RR - [Pose to Present Latency]: [mean 71.59 ms, min 70.35 ms, max 73.41 ms, diff 3.06 ms]
RR - [Pose to Present Latency]: [mean 71.72 ms, min 71.09 ms, max 73.35 ms, diff 2.26 ms]
RR - [Pose to Present Latency]: [mean 71.64 ms, min 70.11 ms, max 73.12 ms, diff 3.01 ms]

visionOS Client Performance#

If the client is not running smoothly (gestures are not smooth, 3D-model appears jittery), it could be due to SwiftUI updates, which can affect client performance.

The primary indicator of a client performance issue is the pose rate being lower than the device’s refresh rate (90Hz/100Hz depending on location).

We have typically observed this when performing frequent SwiftUI updates - UI updates should only happen on user interaction events, and any UI update logic must be quiescent when just viewing the content.

Lighting & Content Best Practices#

HDRI#

Digital Twins in Volume mode look best when they have accurate lighting of the space they’re in.
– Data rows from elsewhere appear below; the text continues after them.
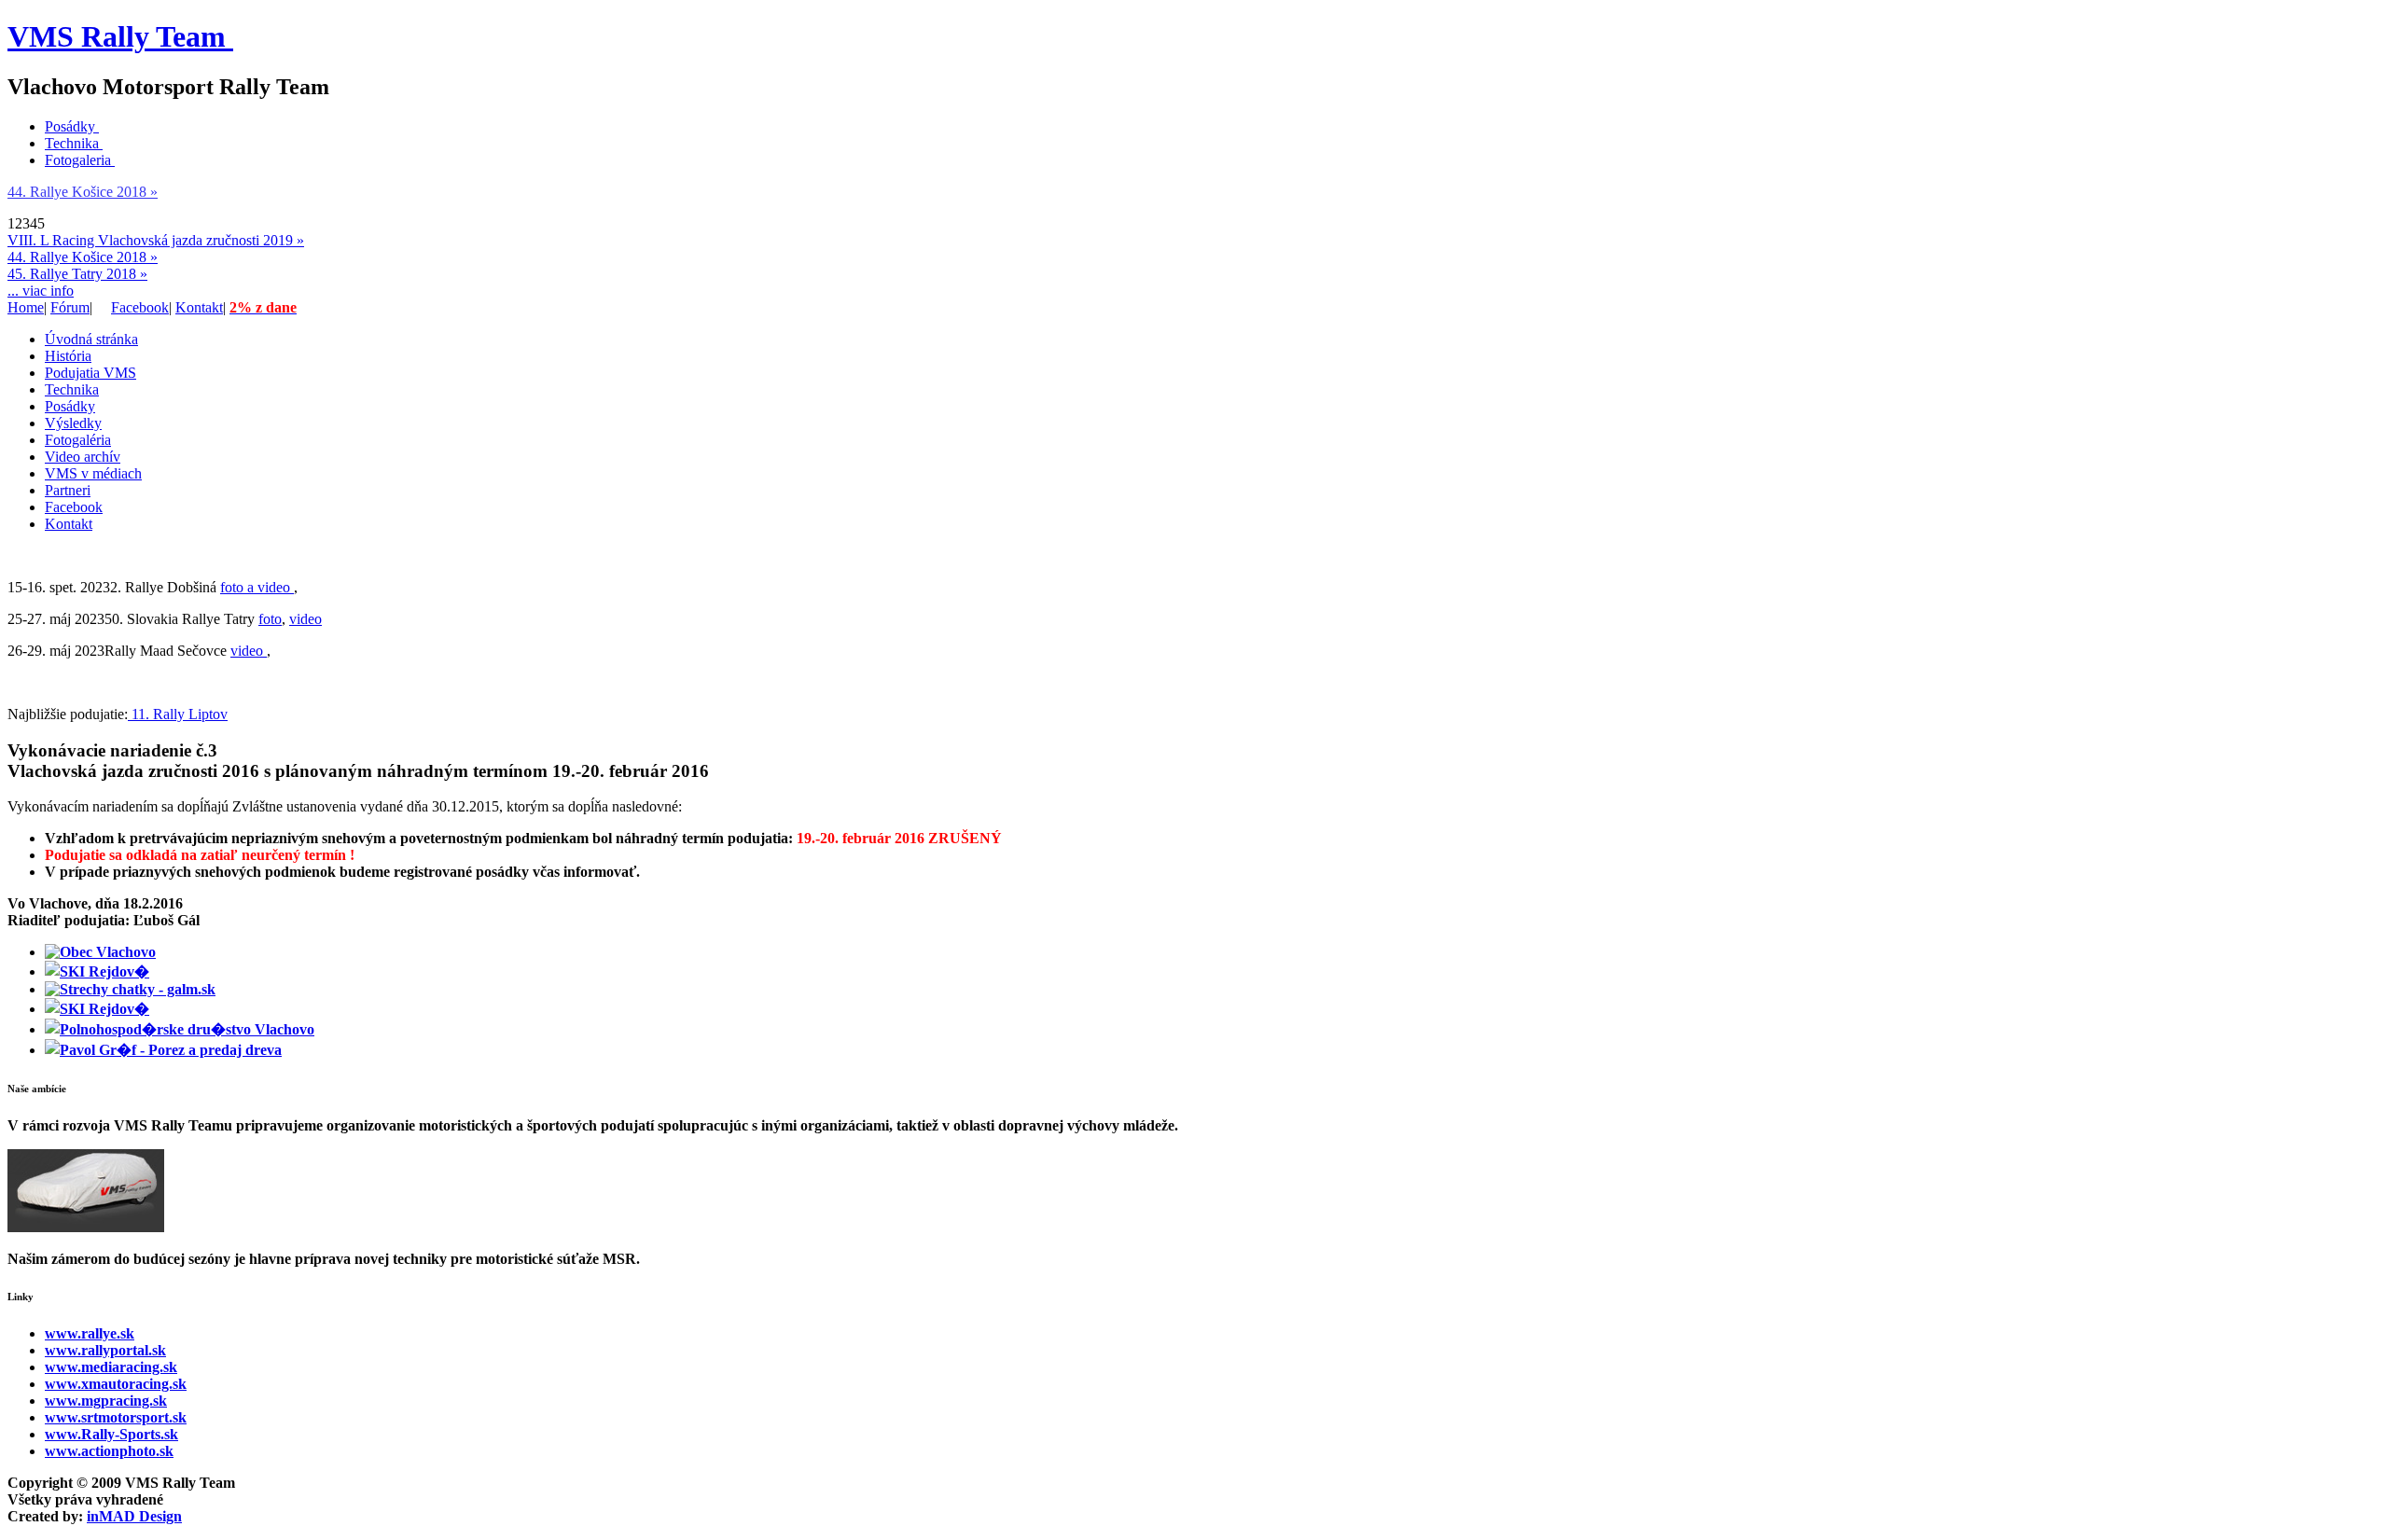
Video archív (82, 457)
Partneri (67, 490)
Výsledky (73, 423)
Apple does not provide the environment map generated from the Vision Pro for use in Omniverse. Sébastien Lagarde has a definitive guide “An Artist-Friendly Workflow for Panoramic HDRI” (siggraph 2016) for capturing high quality HDRI’s. Alternatively, a device like a Richoh Theta Z1 with their HDRI Capture Plugin can also allow you to quickly capture HDRI’s for your experience.
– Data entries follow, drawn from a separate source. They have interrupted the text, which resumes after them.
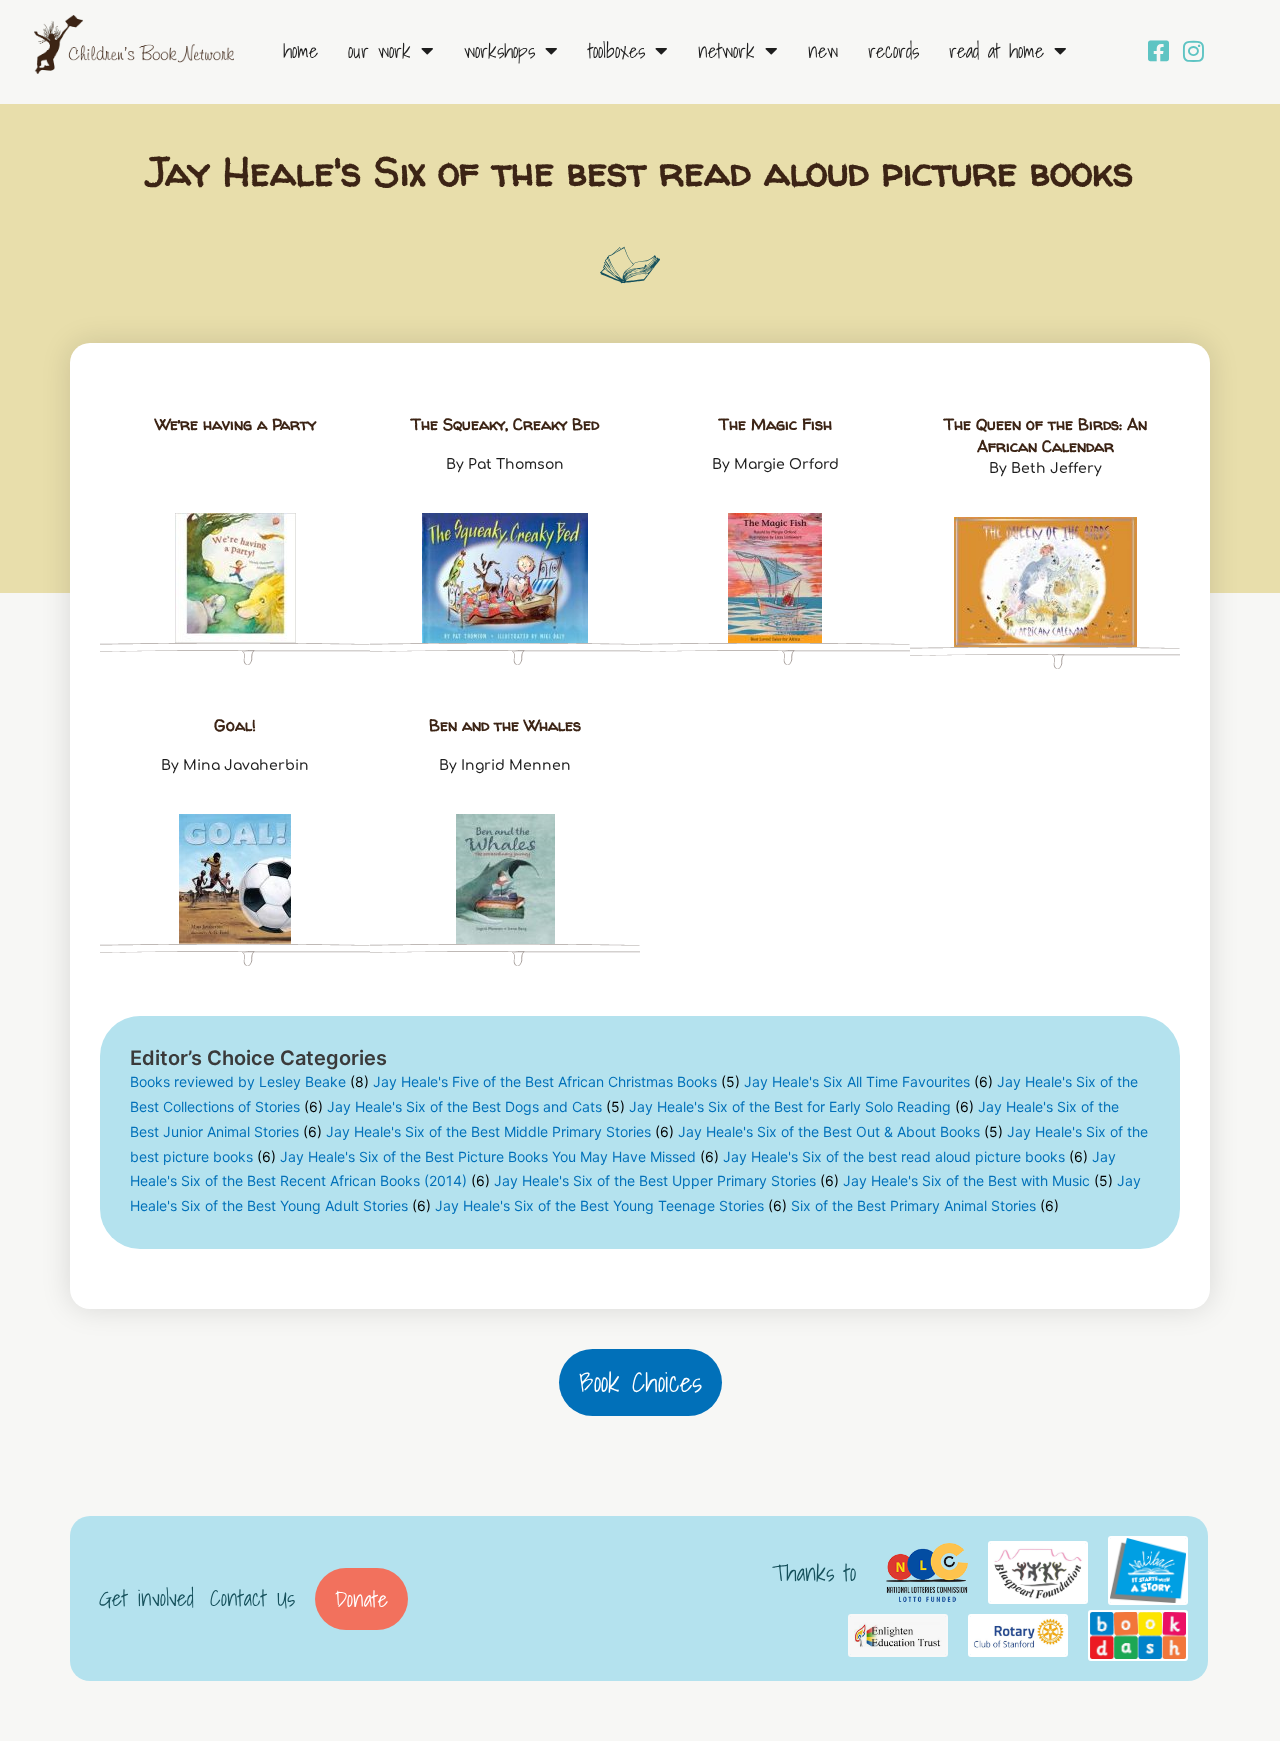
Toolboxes (616, 51)
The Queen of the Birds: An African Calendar (1045, 435)
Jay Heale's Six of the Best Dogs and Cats (476, 1106)
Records (893, 51)
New (823, 51)
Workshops (499, 51)
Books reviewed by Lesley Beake (249, 1081)
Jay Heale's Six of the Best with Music (978, 1180)
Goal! (235, 725)
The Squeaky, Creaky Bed (505, 424)
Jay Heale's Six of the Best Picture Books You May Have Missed (499, 1156)
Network (726, 51)
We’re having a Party (235, 424)
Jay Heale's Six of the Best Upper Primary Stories (666, 1180)
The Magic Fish (775, 424)
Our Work (379, 51)
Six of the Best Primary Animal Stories (925, 1205)
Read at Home (996, 51)
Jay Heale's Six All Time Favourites (868, 1081)
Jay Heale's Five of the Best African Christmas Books (556, 1081)
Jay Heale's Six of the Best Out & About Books (840, 1131)
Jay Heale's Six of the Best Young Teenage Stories (611, 1205)
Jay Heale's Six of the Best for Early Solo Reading (801, 1106)
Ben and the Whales (505, 725)
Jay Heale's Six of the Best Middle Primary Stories (500, 1131)
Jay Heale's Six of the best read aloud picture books (905, 1156)
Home (300, 51)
We recommend tuning the intensity and color of your HDRI while wearing the device to ensure the asset looks believable.

If you view an asset in volume mode in a space that is not similar to the HDRI provided, you may create a high amount of contrast between the passthrough video feed and the HDRI. For example, if the floor of your HDRI is black, but you’re viewing the asset in a room with a white floor. This contrast can appear as an edge, or a matte line, around your asset due to the nature of alpha compositing. We recommend having a wide variety of generic HDRI with varying amounts of contrast so that you can achieve great visuals in a variety of environments.

Glass#

Compositing glass in a mixed reality context is a difficult computer graphics problem. We send depth, alpha and color to the device and attempt to allow glass to maintain its reflective and refractive properties while maintaining its sense of depth. Multiple layers of glass compound these difficulties, and can result in streaking artifacts on the device. We want you to take full advantage of raytracings’ ability to refract complex objects, so here are some suggestions for optimizing glass assets.

Thick Glass#

Thick glass denotes geometry that has multiple sides, a front pane and a rear pane. This is how glass is physically modeled in the real world, and so commonly CAD data will represent glass surfaces in this way. Thick glass involves a ray entering, passing through, and exiting the geometry to reveal what is behind the glass, three bounces in total. Keep this in mind when addressing performance, the maximum number of refractive bounces in your render settings can greatly alter the performance of your stage, with fewer bounces increasing performance.

_images/thick-glass.png

If you have thick glass, but not enough bounces, the glass may render black, or if there aren’t enough bounces for the ray to exit the glass, you’ll see an unexpected amount of distortion like the image below:

_images/thick-glass-bounces.png

Thin Walled#

One way to reduce the rendering cost of thick and thin glass objects is to use Thin Walled, on our OmniGlass material it’s in the Refraction section.

_images/thin-walled-settings.png

This treats the prim as only being single sided, and has no refractive properties: rays pass straight through. For thickglass this will remove some interesting internal refractive visual qualities at the gain of more performance and requiring fewer refraction bounces.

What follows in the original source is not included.